Fozilova, who now lives with her husband and two sons in Wheaton, said she spent 15 years living in a refugee camp in Russia after her family fled Uzbekistan when she was 9. They were not welcome in Russia, lacked opportunities to improve their lot, and lived in a small house with no indoor plumbing and a wood-burning store.
At Re:new, women such as Fozilova find not only sewing skills and employment, but fellowship with old friends. Many of the women knew each other before they moved to America, Sandberg said. Most of the women Re:new now serves are Turkish and Somalian, but Sandberg said the organization also has had refugees from Bhutan, Burma, Sudan, Ethiopia, Tanzania and the Congo.
Sandberg made her own acquaintance with refugees during the six years she lived in Kenya as the wife of a relief worker. Unlike many of the spouses of relief workers, Sandberg had no medical skills to contribute and thought she should remedy that. Then she met a group of refugee women living in Nairobi who were taught to sew as part of a micro-enterprise and found her niche in helping design the products they made. She spent five years working with the refugee women before she and her family moved to Wheaton in 2007.
Feeling dispirited and displaced about leaving what had become her home, Sandberg drove to a Target store one cold January night to buy diapers and saw a woman wrapped in an African cloth walking by the side of the road. She followed her to her apartment complex and knocked on the door. The woman welcomed her into an apartment crowded with many children and Sandberg learned she was from Somalia. As she started to leave, the woman said "You can give me job? You see many kids? You can give me job?"
That question stuck with Sandberg and two years later Re:new was born. Started in a 350-square-foot room with five sewing machines, it now occupies a 1,500-square-foot space that includes an office, sewing area and store. Volunteers contributed more than 10,000 hours to the enterprise last year, Sandberg said.
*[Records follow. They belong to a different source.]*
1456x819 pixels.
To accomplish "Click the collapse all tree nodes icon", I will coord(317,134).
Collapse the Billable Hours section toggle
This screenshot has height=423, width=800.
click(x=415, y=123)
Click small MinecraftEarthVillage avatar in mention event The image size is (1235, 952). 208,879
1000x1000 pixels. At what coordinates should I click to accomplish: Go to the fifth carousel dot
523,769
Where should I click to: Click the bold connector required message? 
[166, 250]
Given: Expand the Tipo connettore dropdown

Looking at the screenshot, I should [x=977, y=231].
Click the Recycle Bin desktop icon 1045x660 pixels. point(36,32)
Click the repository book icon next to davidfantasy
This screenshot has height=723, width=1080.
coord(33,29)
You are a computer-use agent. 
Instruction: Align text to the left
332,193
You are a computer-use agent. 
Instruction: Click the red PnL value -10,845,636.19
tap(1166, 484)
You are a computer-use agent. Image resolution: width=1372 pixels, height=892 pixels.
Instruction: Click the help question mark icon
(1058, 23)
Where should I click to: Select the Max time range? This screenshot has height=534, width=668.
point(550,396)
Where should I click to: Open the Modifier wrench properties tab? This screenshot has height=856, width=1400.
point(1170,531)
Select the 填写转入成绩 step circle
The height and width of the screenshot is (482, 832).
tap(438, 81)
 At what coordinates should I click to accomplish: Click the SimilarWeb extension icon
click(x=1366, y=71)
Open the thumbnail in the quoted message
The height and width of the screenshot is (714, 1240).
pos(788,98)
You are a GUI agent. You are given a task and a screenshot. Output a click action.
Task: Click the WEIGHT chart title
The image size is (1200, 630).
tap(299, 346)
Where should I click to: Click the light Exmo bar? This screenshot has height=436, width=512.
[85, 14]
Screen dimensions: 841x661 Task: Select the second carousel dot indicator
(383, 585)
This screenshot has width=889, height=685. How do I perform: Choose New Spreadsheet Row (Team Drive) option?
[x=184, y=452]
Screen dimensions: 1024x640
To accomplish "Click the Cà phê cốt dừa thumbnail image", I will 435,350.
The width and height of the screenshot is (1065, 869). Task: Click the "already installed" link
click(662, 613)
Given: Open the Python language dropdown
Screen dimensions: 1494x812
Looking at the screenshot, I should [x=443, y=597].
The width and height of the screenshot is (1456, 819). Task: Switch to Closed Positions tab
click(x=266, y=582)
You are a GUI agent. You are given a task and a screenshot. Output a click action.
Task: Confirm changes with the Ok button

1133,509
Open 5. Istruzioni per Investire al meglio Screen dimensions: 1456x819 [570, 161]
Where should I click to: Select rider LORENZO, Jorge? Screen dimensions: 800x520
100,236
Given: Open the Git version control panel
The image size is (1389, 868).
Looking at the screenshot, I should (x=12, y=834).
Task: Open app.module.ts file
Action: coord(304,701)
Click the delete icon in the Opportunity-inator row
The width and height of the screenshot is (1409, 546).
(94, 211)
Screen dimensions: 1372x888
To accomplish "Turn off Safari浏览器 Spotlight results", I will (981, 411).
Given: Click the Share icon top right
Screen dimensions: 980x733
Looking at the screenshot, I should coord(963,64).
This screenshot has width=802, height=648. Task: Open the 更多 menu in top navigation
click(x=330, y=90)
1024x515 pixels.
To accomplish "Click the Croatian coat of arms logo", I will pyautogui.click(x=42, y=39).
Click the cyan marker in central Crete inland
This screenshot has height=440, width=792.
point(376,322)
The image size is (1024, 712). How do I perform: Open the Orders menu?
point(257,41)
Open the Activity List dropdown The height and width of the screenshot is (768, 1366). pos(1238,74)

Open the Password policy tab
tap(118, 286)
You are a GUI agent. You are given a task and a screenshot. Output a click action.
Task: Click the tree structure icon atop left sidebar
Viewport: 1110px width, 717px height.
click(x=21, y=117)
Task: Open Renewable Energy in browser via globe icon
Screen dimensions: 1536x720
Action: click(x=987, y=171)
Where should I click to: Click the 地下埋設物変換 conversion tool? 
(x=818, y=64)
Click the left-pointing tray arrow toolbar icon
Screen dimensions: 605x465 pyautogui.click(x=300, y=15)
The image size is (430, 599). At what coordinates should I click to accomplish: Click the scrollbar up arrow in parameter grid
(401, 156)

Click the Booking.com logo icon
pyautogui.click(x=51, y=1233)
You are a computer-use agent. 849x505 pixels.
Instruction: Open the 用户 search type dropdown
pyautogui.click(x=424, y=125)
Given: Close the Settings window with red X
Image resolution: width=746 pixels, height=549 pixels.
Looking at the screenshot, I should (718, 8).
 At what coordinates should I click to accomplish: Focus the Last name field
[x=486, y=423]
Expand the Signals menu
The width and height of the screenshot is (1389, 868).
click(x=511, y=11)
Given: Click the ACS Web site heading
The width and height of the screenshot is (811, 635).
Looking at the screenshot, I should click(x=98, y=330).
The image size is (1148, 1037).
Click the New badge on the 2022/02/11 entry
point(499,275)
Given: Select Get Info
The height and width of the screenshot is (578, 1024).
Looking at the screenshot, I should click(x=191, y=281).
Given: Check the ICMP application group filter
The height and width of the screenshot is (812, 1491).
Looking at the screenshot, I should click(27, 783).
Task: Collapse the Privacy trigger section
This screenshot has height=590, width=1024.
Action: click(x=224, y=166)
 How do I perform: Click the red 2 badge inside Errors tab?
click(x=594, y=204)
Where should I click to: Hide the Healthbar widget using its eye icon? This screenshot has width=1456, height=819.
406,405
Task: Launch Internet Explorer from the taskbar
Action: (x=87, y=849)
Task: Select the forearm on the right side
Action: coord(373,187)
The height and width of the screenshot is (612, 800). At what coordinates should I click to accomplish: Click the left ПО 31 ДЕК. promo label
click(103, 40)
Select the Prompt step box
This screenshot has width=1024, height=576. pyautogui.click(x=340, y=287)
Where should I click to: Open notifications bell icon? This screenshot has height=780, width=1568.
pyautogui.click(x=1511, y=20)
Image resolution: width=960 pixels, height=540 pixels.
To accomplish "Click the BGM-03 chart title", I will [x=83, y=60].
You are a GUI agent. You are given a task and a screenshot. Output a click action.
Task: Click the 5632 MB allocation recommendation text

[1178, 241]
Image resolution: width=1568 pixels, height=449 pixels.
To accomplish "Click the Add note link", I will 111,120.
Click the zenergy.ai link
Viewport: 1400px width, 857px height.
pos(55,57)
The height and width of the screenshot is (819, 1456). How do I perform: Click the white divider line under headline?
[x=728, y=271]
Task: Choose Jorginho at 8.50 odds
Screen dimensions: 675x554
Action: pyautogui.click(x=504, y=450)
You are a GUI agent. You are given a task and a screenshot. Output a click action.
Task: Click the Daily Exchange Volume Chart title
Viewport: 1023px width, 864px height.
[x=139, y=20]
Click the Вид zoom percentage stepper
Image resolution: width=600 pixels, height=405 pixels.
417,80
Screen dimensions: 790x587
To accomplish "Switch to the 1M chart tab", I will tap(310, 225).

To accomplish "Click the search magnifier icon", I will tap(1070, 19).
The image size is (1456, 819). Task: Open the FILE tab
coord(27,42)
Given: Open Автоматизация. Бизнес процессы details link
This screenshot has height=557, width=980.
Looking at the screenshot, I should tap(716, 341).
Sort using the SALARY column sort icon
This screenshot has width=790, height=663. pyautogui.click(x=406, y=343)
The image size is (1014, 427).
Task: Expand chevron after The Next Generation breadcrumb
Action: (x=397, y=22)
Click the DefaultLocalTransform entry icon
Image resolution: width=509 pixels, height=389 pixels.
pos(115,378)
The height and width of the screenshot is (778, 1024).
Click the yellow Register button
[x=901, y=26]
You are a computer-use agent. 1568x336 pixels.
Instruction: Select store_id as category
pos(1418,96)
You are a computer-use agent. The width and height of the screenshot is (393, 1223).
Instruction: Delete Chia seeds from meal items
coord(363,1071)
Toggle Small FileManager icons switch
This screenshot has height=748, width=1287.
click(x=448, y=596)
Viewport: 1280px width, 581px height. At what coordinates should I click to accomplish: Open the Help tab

Karen Holwenda of Wheaton, one of the volunteers, comes once a week to teach sewing and help with sewing projects. She said she enjoys seeing the refugee women's progress.
"They are so interested in helping their families out. To have a vehicle they can do that is amazing," she said. "I love sewing. It's just a great environment for everyone."
Nancy Mwendwa knew Sandberg in Kenya and began working full-time at Re:new as a cloth cutter and translator after coming to the United States nearly two years ago. Unlike most of the women, she is not a refugee. At Re:new the women talk, share their lives and sing while they work, she said.
"I love building relationships and that's what Re:new does," she said. "It's a life-changing thing."
Sandberg said Re:new depends on its sales and donations from corporations, churches and individuals for its income. Donations of cloth are accepted, but they must be a minimum of 12-by-12-inches. Products are moderately priced with a small pillow costing $20 and a one-of-a-kind messenger bag $68.
"Everything in our store is made right here," Sandberg said. "We need shoppers."